La sorella di Fair Leonardo, Liz Caroline, ha composto una canzone rap, Lágrimas, per raccontare la storia di suo fratello. “Quello che non sapevano è che qui c’è una famiglia che lo difenderà fino alla fine”, dice il testo. María e Luz Marina continuano la loro battaglia. Seguono dei corsi all’università, vanno alle manifestazioni e lo scorso inverno hanno girato l’Europa presentate da Amnesty international. Luz Marina ha deciso di diventare avvocato e María vuole fare la giornalista.
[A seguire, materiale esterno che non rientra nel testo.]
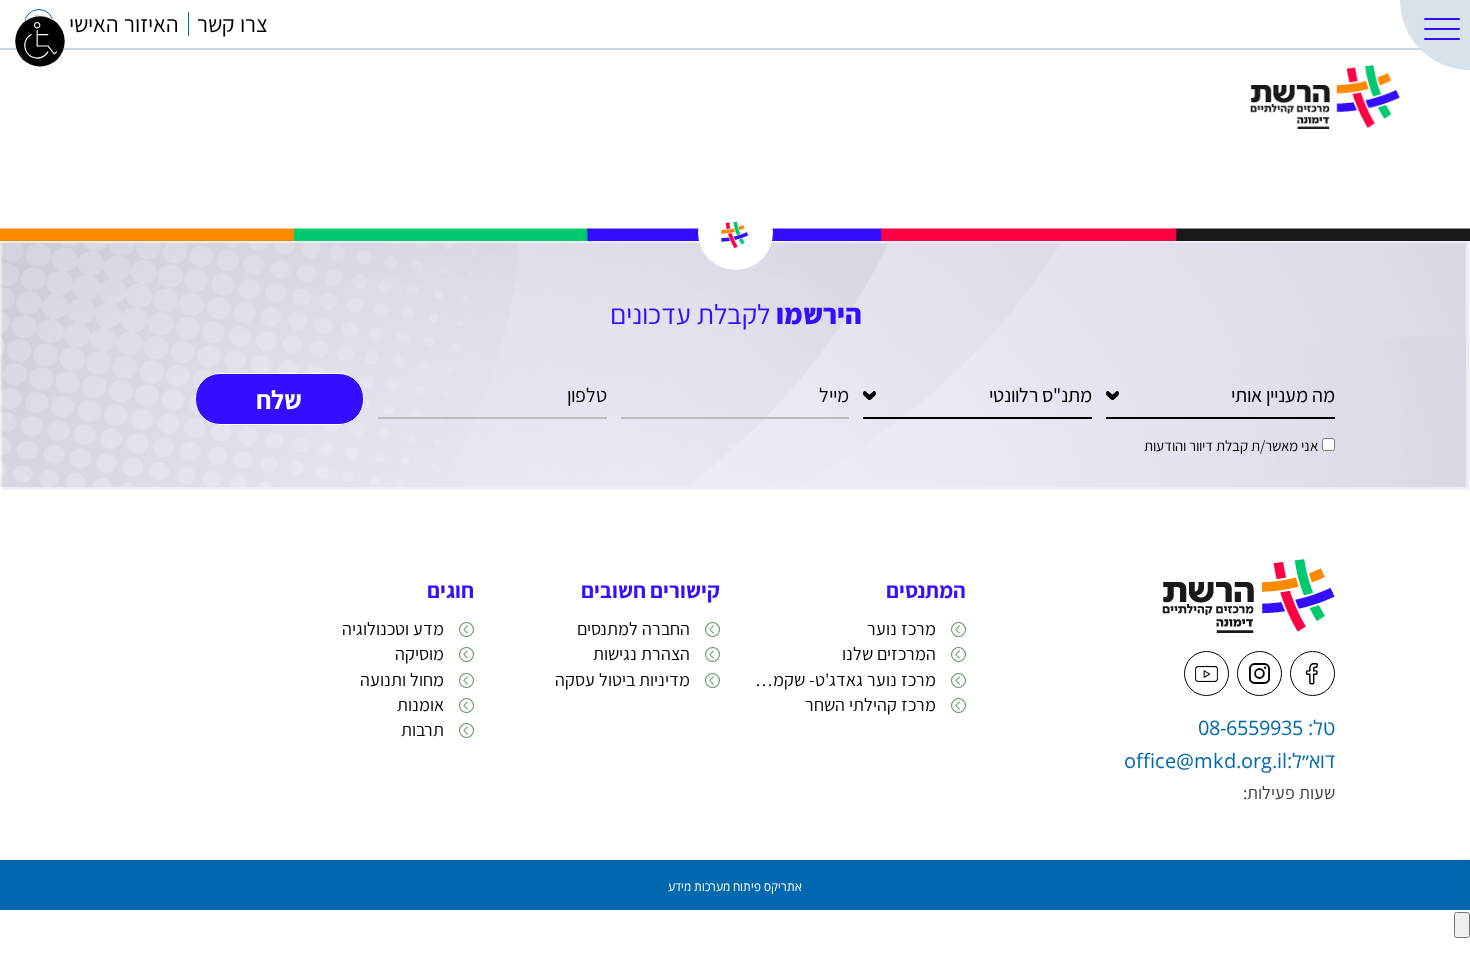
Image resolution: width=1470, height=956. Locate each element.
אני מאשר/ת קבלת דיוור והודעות (1231, 445)
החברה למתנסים (633, 628)
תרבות (422, 729)
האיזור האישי (124, 24)
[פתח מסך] (40, 40)
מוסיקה (419, 653)
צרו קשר (232, 24)
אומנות (420, 704)
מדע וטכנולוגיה (393, 628)
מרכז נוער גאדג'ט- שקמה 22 (843, 679)
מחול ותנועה (402, 679)
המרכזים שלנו (1334, 24)
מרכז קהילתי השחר (870, 704)
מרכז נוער (901, 628)
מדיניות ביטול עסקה (622, 679)
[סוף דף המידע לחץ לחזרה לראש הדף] (1462, 925)
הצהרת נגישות (641, 653)
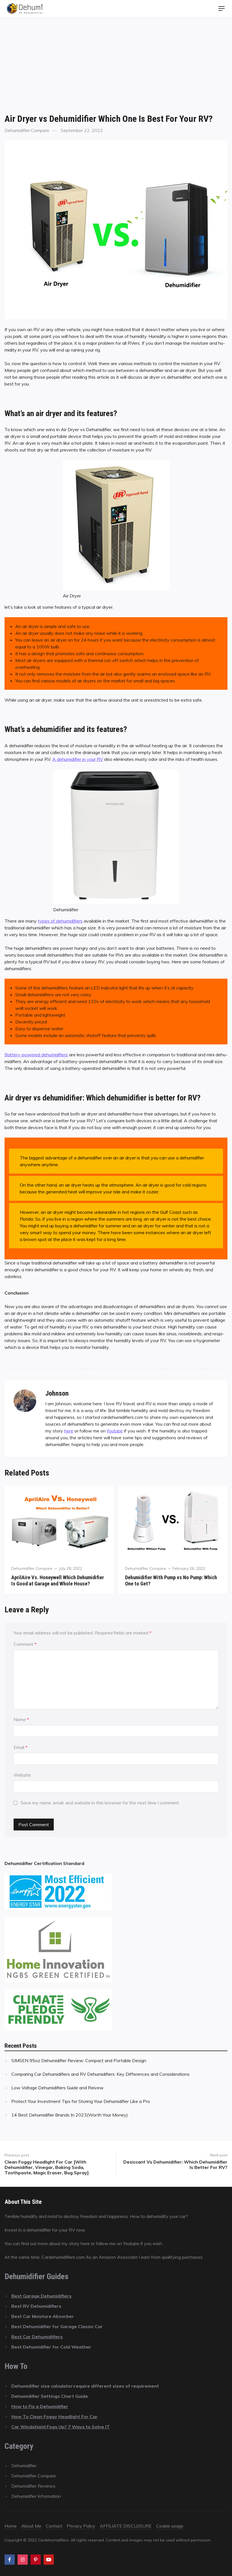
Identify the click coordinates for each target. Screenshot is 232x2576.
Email (20, 1747)
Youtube (115, 1431)
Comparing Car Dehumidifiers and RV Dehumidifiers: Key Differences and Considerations (100, 2074)
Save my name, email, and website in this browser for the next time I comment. (100, 1803)
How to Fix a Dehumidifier (39, 2406)
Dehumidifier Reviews (33, 2486)
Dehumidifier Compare (27, 130)
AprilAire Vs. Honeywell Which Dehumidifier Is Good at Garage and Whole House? (57, 1580)
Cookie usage (169, 2526)
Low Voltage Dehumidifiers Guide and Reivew (57, 2087)
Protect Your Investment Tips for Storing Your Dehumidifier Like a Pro (80, 2101)
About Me (31, 2526)
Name (21, 1719)
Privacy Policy (81, 2526)
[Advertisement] (116, 59)
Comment (25, 1644)
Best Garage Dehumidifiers (41, 2296)
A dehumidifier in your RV (77, 759)
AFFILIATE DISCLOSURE (126, 2526)
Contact (54, 2526)
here (68, 1431)
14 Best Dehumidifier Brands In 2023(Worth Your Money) (69, 2115)
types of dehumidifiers (60, 921)
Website (22, 1775)
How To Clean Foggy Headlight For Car (54, 2416)
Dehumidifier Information (36, 2496)
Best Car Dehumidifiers (37, 2336)
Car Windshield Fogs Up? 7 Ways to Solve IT (60, 2427)
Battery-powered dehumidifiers (36, 1054)
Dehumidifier (23, 2465)
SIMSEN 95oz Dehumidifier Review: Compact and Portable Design (78, 2060)
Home (11, 2526)
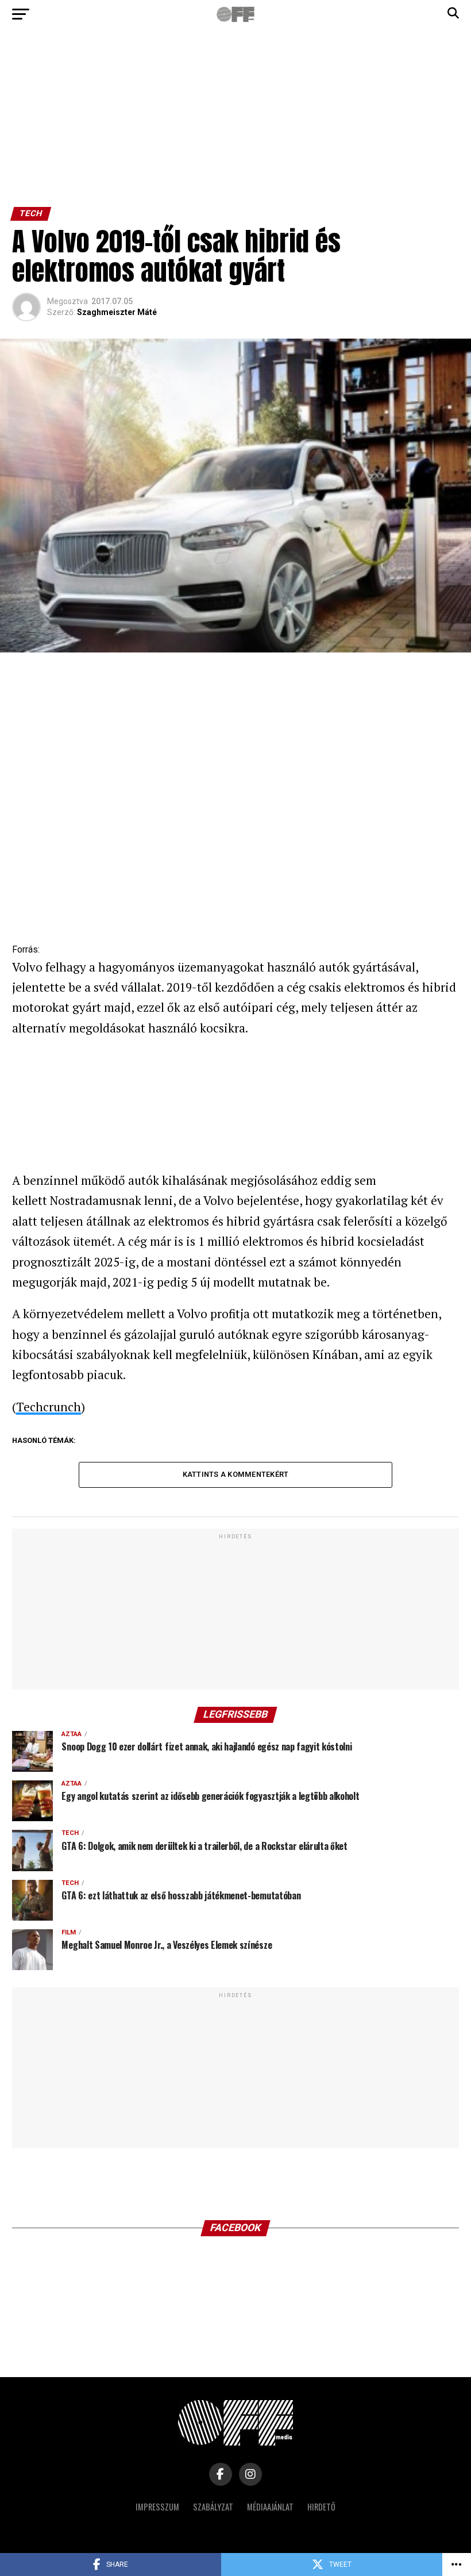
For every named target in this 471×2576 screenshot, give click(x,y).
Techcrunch (48, 1407)
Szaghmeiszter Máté (117, 312)
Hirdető (321, 2507)
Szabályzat (213, 2507)
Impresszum (157, 2507)
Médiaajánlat (270, 2507)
Continuano a viaggiare in tutto il paese “per spiegare ai ragazzi come non farsi fregare”. María racconta che alla fine di un incontro all’università Javeriana di Bogotá, sono andati da lei tre ragazzi in lacrime. Erano figli di militari e si preoccupavano del possibile ruolo svolto dai loro padri. María ricorda con dolore anche quando, a Medellín, alcune donne le hanno confessato di non avere il coraggio di denunciare l’omicidio dei loro figli.
Lei gli ha detto: “I figli pensano sempre che le loro madri siano coraggiose. E dovunque essi siano in questo momento, si staranno chiedendo: perché le nostre madri non si battono più per noi?”.